Sunday, April 9, 2006


Shakespeare would have called them "Skimble Skamble Stuff". Bob Steele nicknamed them "Tiddly Winks". For Toobworld purposes, these little items are all part of the "Borgasmord Collective".

First up:

Today is Hugh Hefner's 80th birthday. He claims 80 is the new 40, and he's got the three blonde girl-friends to prove it!

Someday Hef will be inducted into the TV Crossover Hall of Fame for all of his many appearances in TV shows as himself. Just like Jack Benny, he has created this character and actually lives it 24-7; he's been living it for nearly the last fifty years, and I DO call that living!

His most recent appearances as the fictionalized televersion of Hef have been in 'Curb Your Enthusiasm' and 'Entourage', but he's also been in such varied programs as the private eye series 'Buddy Faro' and the classic sitcom 'The Odd Couple'. And he's also hosted his own series - 'Playboy After Dark' - as well as hosted an episode of 'Saturday Night Live'.

You know, if I was Hefner, I'd skip the celebrations with the three blonde girl-friends. "I'm frakkin' eighty years old!" I'd crow. "I can have you three bimbos any day of the week! I want something special! Bring me a Korean girl with red pubic hair! And who's missing a limb!"

I think a voice-over by Billy Crudup would work nicely at the end: "Getting what you really want for your 80th birthday.... Priceless."

Happy b'day, Hef!

The official website for 'Lost' is called "The Fuselage", sometimes known as "The 'Lage".

After this week's episode aired, "lostgirl40" posted the following question:

(Thu Apr 6 03:45:03 2006)
"Ok, what about the comment Sawyer made to Kate about going to find Timmy (maybe not the right name) down the well?
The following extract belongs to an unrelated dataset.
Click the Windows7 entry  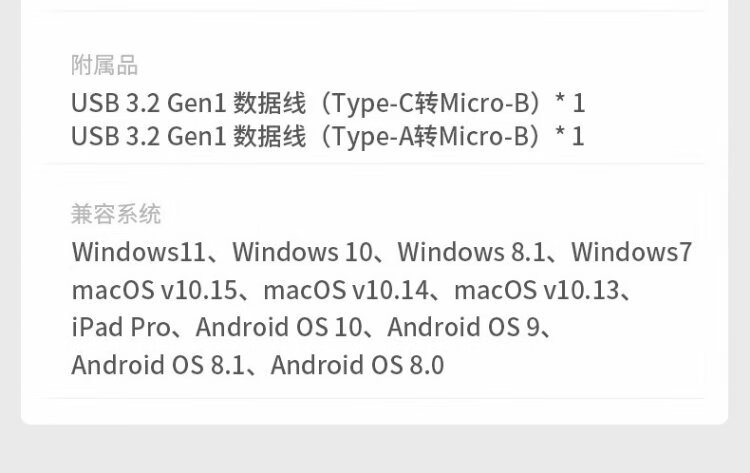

What in the world does that mean?"

That, my little Lostaway, is known here in Toobworld Central as a "Zonk!". It's what happens when one TV show makes a reference to another TV show as a TV show, even though both should be existing in the same dimension.
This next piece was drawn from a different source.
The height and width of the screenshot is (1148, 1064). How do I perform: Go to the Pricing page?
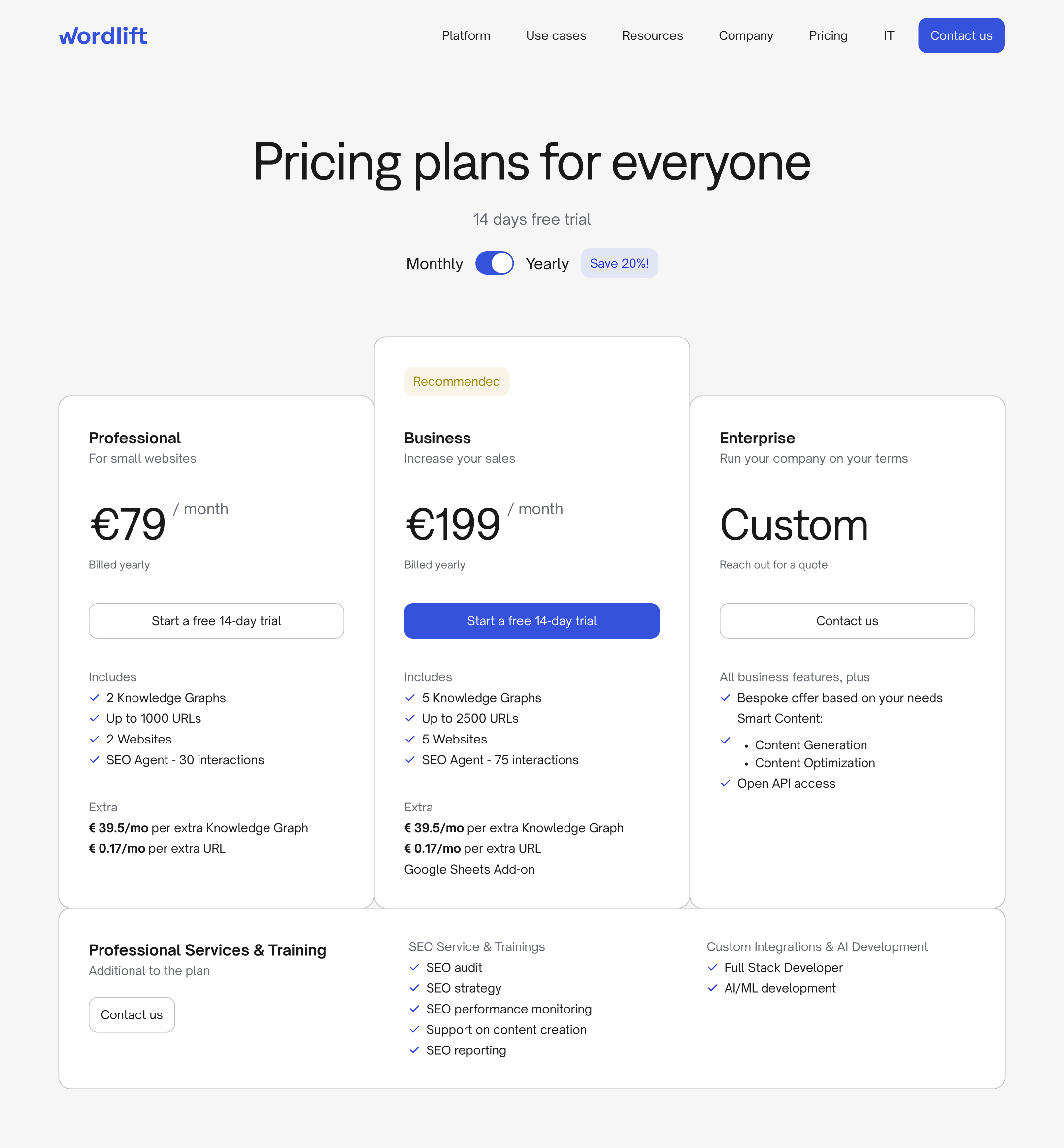click(828, 35)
Specifically, Sawyer was cracking wise about the TV show 'Lassie', in which Lassie would always go running for help because Timmy had mired himself in some predicament. If he wasn't falling down a well, he was trapped in a cave by coyotes. And in a great spoof of the show which was done in a lottery commercial (I think), Timmy even fell in with circus folk.
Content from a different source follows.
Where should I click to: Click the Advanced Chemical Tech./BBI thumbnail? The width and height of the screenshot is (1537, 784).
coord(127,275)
On 'Lost', Sawyer is the worst when it comes to destroying the illusion that all is connected in the TV Universe. When it comes to pop culture references in the nicknames he dispenses, Sawyer usually depends on a person's physical/ethnic attributes - "Freckles" for Kate, "Mamacita" for Claire, "Limey Runt" for Charlie, "DeepDish" for Hurley, "Sticks" for Shannon, and "Captain Falafel" for Sayid.

But every so often he Zonk!s away with an apt appellation, like "Tattoo" for Walt, or "Dr. Quinn" and "Hoss" for Jack. I suppose the title of "Dr. Do-Right" for Jack counts as well, if it was inspired by the cartoon character of Dudley Do-Right of the Mounties.

At times Sawyer has also drawn from the movies, calling Jin "Mr. Miyagi" after Pat Morita's character in "The Karate Kid"; or using "Short Round" on Walt, which came from the second Indiana Jones movie ("The Temple Of Doom").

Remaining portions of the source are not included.